To take into account the uncertainty related to the use of permutations, we can consider computing the mean values of \(L^{*j}\) over a set of, say, 10 permutations. The plot in Figure 17.2 presents the mean values. The only remarkable difference, as compared to Figure 17.1, is the change in the ordering of the sibsp and parch variables.

Means (over 10 permutations) of permutation-based variable-importance measures for the explanatory variables included in the random-forest model for the Titanic data using 1-AUC as the loss function.

Figure 17.2: Means (over 10 permutations) of permutation-based variable-importance measures for the explanatory variables included in the random-forest model for the Titanic data using 1-AUC as the loss function.

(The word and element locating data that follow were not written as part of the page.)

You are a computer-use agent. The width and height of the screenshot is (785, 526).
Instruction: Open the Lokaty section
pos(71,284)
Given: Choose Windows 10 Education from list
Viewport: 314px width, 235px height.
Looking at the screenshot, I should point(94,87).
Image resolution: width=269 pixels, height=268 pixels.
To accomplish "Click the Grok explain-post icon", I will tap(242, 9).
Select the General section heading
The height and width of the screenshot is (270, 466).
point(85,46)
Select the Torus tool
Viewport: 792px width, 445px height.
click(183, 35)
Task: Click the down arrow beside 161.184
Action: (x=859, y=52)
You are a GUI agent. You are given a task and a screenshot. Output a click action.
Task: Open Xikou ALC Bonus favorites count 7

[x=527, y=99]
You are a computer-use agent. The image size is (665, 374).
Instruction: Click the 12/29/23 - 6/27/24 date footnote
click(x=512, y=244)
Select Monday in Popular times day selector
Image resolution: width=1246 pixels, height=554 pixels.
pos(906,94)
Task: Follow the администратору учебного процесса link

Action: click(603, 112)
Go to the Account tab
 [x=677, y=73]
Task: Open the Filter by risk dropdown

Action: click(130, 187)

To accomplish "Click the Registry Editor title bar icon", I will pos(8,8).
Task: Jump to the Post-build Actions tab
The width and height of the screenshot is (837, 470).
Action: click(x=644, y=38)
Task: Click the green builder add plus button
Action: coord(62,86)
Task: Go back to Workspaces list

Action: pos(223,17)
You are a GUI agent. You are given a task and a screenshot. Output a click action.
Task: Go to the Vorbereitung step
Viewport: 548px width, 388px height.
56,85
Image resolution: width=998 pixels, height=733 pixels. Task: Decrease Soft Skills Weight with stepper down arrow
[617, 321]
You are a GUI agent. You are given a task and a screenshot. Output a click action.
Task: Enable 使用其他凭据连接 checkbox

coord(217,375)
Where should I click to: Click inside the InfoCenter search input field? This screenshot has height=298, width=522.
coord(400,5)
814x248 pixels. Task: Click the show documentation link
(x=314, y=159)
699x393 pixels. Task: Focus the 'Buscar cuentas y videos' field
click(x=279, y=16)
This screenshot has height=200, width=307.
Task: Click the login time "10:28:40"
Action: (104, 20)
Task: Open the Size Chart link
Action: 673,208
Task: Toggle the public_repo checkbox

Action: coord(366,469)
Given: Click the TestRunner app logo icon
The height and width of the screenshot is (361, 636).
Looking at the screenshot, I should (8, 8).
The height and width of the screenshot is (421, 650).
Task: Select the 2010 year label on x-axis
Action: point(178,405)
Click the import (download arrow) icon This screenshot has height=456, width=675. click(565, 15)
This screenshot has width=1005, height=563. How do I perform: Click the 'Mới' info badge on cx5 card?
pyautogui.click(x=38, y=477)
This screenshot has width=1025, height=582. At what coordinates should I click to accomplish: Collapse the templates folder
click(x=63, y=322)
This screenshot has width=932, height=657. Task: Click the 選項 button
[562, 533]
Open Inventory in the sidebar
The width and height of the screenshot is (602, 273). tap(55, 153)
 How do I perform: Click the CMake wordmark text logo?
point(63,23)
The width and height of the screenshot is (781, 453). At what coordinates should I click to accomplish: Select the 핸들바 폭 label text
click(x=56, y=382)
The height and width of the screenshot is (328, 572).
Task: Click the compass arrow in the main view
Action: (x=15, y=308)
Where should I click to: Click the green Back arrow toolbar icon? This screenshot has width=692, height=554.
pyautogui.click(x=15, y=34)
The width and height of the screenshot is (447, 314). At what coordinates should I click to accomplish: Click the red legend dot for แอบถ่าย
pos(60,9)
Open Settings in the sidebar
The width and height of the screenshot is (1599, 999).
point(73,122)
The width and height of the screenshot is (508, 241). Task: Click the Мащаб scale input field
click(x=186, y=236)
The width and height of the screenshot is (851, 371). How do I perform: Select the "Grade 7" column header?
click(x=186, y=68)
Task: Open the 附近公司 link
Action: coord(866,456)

Plots similar to those presented in Figures 17.1 and 17.2 are useful for comparisons of a variable’s importance in different models. Figure 17.3 presents single-permutation results for the random-forest, logistic-regression (see Section 5.2.1), and gradient-boosting (see Section 5.2.3) models. The best result, in terms of the smallest value of \(L^0\), is obtained for the random-forest model (as indicated by the location of the dashed lines in the plots). Note that the indicated \(L^0\) value for the model is different from the one indicated in Figure 17.1. This is due to the difference in the set of (random) permuations used to compute the two values.

Single-permutation-based variable-importance measures for the random-forest, gradient-boosting, and logistic-regression models for the Titanic data with 1-AUC as the loss function. Note that the bars start at different places for different methods. This is due to the fact that the output AUC value calculated on the original data is highest for random forest and lowest for linear regression. For less important variables such as embarked we see that even after its permutation the quality of the random forest model is better than the output of the additive linear regression models.

Figure 17.3: Single-permutation-based variable-importance measures for the random-forest, gradient-boosting, and logistic-regression models for the Titanic data with 1-AUC as the loss function. Note that the bars start at different places for different methods. This is due to the fact that the output AUC value calculated on the original data is highest for random forest and lowest for linear regression. For less important variables such as embarked we see that even after its permutation the quality of the random forest model is better than the output of the additive linear regression models.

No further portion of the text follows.